The blasts were heard by China's new, vast "FAST" telescope, which its engineers say is the world's most sensitive listening device.
On 29 August alone, researchers say they received "more than a few dozen bursts" from one specific source deep in the universe.
The blasts are made up of fast radio bursts, or FRBs, which come to Earth in the form of extreme and energetic radio signals.
FRBs are incredible loud but still entirely unexplained, with scientists having little idea where they could be coming from or what could send out such an intense blast. Scientists have suggested possibilities including a star falling into a black hole or artificial bursts being sent through the universe from alien life.
Only a small number of the FRBs have ever been found to repeat.
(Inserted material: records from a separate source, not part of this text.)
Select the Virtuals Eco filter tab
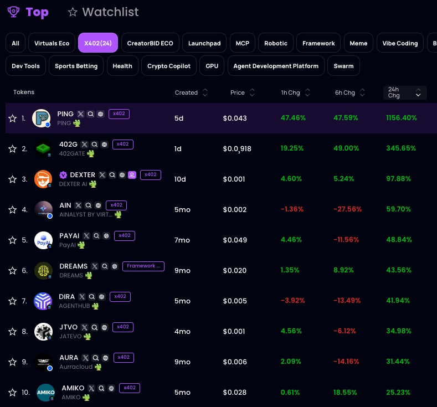 click(52, 43)
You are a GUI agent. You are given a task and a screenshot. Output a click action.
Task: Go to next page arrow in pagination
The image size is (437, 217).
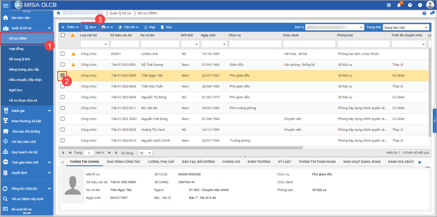[x=109, y=153]
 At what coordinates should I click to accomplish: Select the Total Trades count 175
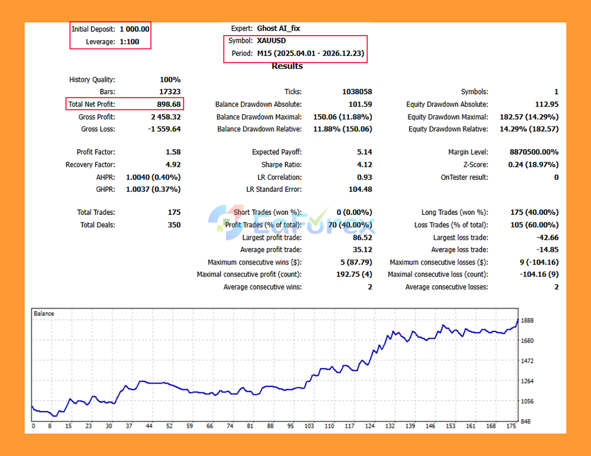(175, 212)
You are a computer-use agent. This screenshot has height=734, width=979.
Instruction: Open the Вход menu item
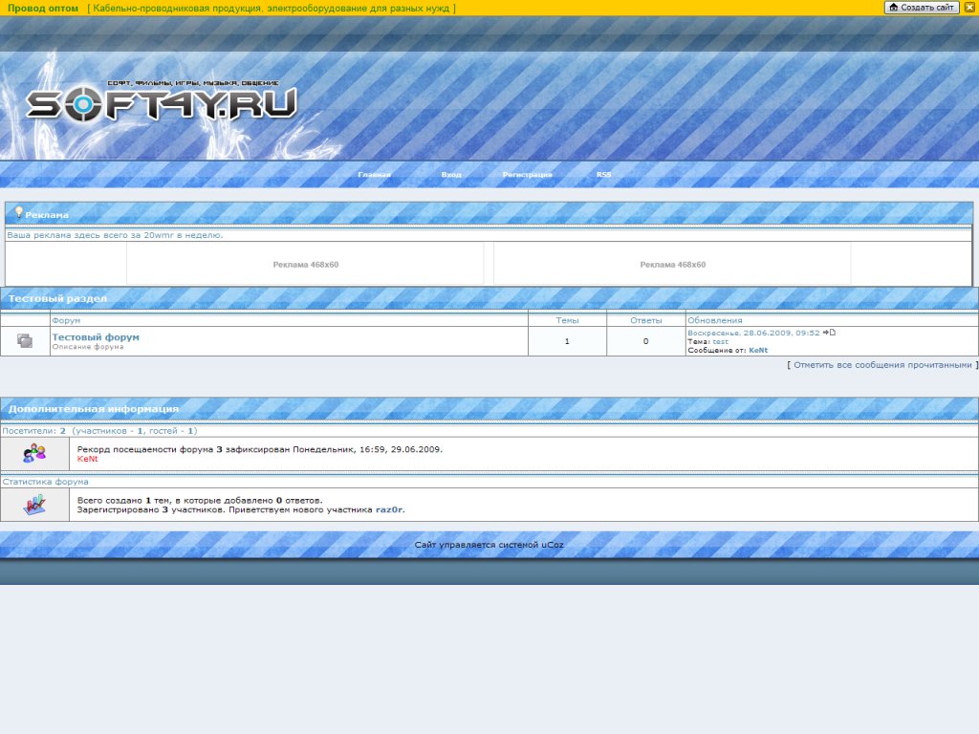pyautogui.click(x=451, y=175)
But it was one of those repeating bursts – which offer the best chance of understanding more about the origin – that scientists picked up sending huge numbers of blasts through the FAST telescope.
Researchers have been monitoring the source since since 2012, when it was first found and christened FRB121102. But now that the 500-meter FAST telescope has been switched on, scientists have been able to see even more of them.
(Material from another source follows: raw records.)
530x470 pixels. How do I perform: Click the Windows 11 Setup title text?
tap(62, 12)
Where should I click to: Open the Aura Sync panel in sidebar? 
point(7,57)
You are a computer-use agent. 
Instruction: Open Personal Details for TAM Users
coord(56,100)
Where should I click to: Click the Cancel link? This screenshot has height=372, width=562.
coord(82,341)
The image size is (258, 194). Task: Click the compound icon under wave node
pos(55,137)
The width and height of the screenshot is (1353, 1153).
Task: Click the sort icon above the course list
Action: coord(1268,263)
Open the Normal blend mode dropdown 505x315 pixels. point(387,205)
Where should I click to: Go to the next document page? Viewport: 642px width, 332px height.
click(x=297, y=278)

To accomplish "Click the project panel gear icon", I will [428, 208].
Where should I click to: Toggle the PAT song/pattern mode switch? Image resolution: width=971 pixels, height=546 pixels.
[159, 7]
The science team working on the telescope are now picking through the data, collected at the end of August and beginning of September, to understand where it might be coming from.
As well as allowing for the further study of existing sources, scientists hope to use the technology on the FAST telescope to find yet more FRBs, Chinese state media reported.
As well as looking for more FRBs, the telescope will be used to look for other hints to the nature of the universe, now that it is fully functioning. That will include searching for sources of hydrogen, which could shed light on how the universe came to exist.